42
1 Ziet nu mijn Dienaar, wien Ik verknocht ben, Mijn Uitverkorene, die Mij behaagt! Ik heb op Hem mijn geest gelegd, En de volken zal Hij de wet verkonden.
2 Men hoort Hem schreeuwen noch roepen, Zelfs zijn stem niet verheffen op straat;
3 Hij zal het geknakte riet niet breken, De kwijnende vlaspit niet doven. Trouw draagt Hij de wet voor zich uit,
4 Onvermoeid en nooit gebroken, Totdat Hij op aarde de wet heeft gevestigd, En de landen zijn lering verbeiden!
5 Zo spreekt Jahweh, die de hemelen schiep en ze spande, Die de aarde vormde met wat er groeit, Die adem geeft aan het volk, dat er woont, En levensgeest aan die er wandelen.
6 Ik Jahweh, heb U in mijn ontferming geroepen, U bij de hand gevat en beschut; U gesteld tot Verbond met het volk, En tot Licht voor de naties:
7 Om blinden de ogen te openen, Om gevangenen uit de kerker te verlossen, En uit donkere krochten Die in duisternis zitten.
8 Ik ben Jahweh; Dit is mijn Naam! Mijn glorie sta Ik niemand af, Aan geen beelden mijn eer.
9 Zie, vervuld is wat vroeger voorspeld was, Thans kondig Ik nieuwe dingen aan; Nog eer ze ontkiemen, Heb Ik ze ù laten weten!
10 Zingt een nieuw lied Ter ere van Jahweh; Heft een lofzang voor Hem aan Op de grenzen der aarde: Gij die de zee beploegt en bevolkt, Met de eilanden, en die er op wonen!
11 De steppe jubele met haar steden, De legerplaats waar Kedar woont; Laat de bewoners van Séla juichen, Jubileren van de toppen der bergen:
12 Laat hen glorie brengen aan Jahweh, Aan de eilanden zijn lof verkonden!
13 Jahweh rukt uit als een held, Als een krijger blakend van strijdlust; Bulderend heft Hij de strijdkreet aan, En daagt zijn vijanden uit:
14 Lang heb Ik gezwegen, Mij stil gehouden, en bedwongen!
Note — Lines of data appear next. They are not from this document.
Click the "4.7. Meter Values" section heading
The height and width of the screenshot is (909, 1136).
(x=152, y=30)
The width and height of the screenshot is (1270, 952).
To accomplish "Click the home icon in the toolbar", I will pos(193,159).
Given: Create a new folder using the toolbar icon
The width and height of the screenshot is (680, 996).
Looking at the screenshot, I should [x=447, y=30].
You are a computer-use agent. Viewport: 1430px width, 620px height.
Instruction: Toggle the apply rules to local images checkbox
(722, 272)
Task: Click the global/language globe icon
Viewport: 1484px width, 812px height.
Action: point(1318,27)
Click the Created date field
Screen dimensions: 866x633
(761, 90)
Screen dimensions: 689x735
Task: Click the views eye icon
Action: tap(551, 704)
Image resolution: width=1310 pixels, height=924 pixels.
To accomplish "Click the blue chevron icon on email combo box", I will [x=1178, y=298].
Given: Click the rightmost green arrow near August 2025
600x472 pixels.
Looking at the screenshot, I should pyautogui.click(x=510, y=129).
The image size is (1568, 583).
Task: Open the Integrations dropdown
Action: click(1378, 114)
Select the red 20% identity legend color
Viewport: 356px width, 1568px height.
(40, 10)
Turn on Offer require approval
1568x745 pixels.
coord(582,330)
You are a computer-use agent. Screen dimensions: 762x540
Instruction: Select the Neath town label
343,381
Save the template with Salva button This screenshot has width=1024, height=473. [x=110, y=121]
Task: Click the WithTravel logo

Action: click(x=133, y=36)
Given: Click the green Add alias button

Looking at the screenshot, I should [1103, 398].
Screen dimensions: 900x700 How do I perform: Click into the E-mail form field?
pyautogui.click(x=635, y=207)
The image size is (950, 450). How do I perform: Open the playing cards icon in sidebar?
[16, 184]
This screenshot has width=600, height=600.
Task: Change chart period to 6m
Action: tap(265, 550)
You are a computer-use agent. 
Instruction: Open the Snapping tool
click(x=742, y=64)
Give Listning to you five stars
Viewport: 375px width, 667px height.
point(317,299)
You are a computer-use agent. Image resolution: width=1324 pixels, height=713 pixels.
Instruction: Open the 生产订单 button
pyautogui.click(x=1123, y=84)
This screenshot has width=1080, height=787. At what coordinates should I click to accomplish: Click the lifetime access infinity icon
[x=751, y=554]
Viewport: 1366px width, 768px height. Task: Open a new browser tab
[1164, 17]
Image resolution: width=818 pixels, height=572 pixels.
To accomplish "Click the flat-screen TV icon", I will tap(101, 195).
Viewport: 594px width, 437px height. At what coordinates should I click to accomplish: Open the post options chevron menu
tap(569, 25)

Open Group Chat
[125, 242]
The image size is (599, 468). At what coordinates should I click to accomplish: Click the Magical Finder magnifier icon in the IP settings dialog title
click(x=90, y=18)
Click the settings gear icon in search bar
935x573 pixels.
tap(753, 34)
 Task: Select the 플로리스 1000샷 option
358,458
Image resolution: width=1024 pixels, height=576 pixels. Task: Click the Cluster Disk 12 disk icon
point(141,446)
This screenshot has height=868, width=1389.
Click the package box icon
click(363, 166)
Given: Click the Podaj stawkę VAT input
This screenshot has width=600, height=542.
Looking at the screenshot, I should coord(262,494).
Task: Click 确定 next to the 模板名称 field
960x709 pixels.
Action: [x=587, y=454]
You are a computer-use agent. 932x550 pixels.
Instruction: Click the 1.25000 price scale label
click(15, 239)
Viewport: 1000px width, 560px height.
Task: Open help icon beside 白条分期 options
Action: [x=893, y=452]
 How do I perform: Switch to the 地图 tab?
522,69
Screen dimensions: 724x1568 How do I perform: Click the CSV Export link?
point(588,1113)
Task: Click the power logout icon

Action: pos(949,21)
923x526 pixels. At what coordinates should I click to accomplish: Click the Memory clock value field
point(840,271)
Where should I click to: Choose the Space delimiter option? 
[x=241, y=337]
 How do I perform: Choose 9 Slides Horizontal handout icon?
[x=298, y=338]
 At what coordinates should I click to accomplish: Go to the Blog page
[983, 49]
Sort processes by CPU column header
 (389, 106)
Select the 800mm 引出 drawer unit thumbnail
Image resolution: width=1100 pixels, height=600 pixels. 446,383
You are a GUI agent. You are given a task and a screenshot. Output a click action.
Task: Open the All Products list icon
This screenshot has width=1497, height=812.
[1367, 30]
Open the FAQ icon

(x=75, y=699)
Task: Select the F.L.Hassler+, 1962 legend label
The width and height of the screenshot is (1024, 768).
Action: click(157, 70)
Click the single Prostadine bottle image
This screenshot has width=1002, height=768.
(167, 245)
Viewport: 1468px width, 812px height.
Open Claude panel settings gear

Maar nu zal Ik gillen als een barende vrouw, Nu zal Ik briesen en snuiven;
15 Ik zal bergen en heuvels verschroeien, En al hun groen doen verdorren; Ik maak de stromen tot steppen, Leg de waterplassen droog.
16 Maar de blinden zal Ik leiden Op wegen, die ze niet kennen; En op onbekende paden Doe Ik ze gaan; De duisternis voor hen uit verkeer Ik in licht, De krochten in vlakten. Al deze dingen zal Ik volbrengen, Daarvan laat Ik niet af!
17 Dan zullen wijken, blozend van schaamte, Die op de goden vertrouwen, En die tot de afgoden zeggen: Gij zijt onze God!
18 Gij, doven, hoort; Gij blinden, opent de ogen en ziet!
19 Wie is er blind als mijn dienaar, Wie zo doof als die over hem heersen; Wie zo blind als mijn vertrouwde, Wie doof als de dienaar van Jahweh!
20 Grootse dingen hebt gij gezien, Maar er geen acht op geslagen; Uw oren waren geopend, Maar ge hebt niet gehoord:
21 Het had Jahweh in zijn goedheid behaagd, Een wet u te schenken, groots en verheven!
22 Toch werd het een volk, berooid en beroofd, Allen in holen gestoken, in kerkers verborgen; Ze werden tot buit, en er was niemand, die hielp, Leeggeplunderd, en er zei niemand: Geef terug.
23 Wie heeft onder u toen geluisterd, Er acht op geslagen, het voor de toekomst verstaan?
24 Wie gaf Jakob aan de plundering prijs, En Israël aan de berovers? Was het Jahweh niet, Tegen wien ze hadden gezondigd; Wiens wegen ze niet wilden gaan, Wiens bevelen ze niet wilden horen?
25 Toen goot Hij zijn ziedende toorn over hem uit, En het geweld van de krijg; Hij zette hem aan alle kanten in vlammen, Maar hij kwam niet tot inzicht; Hij stak hem in brand, Maar hij wilde het niet ter harte nemen!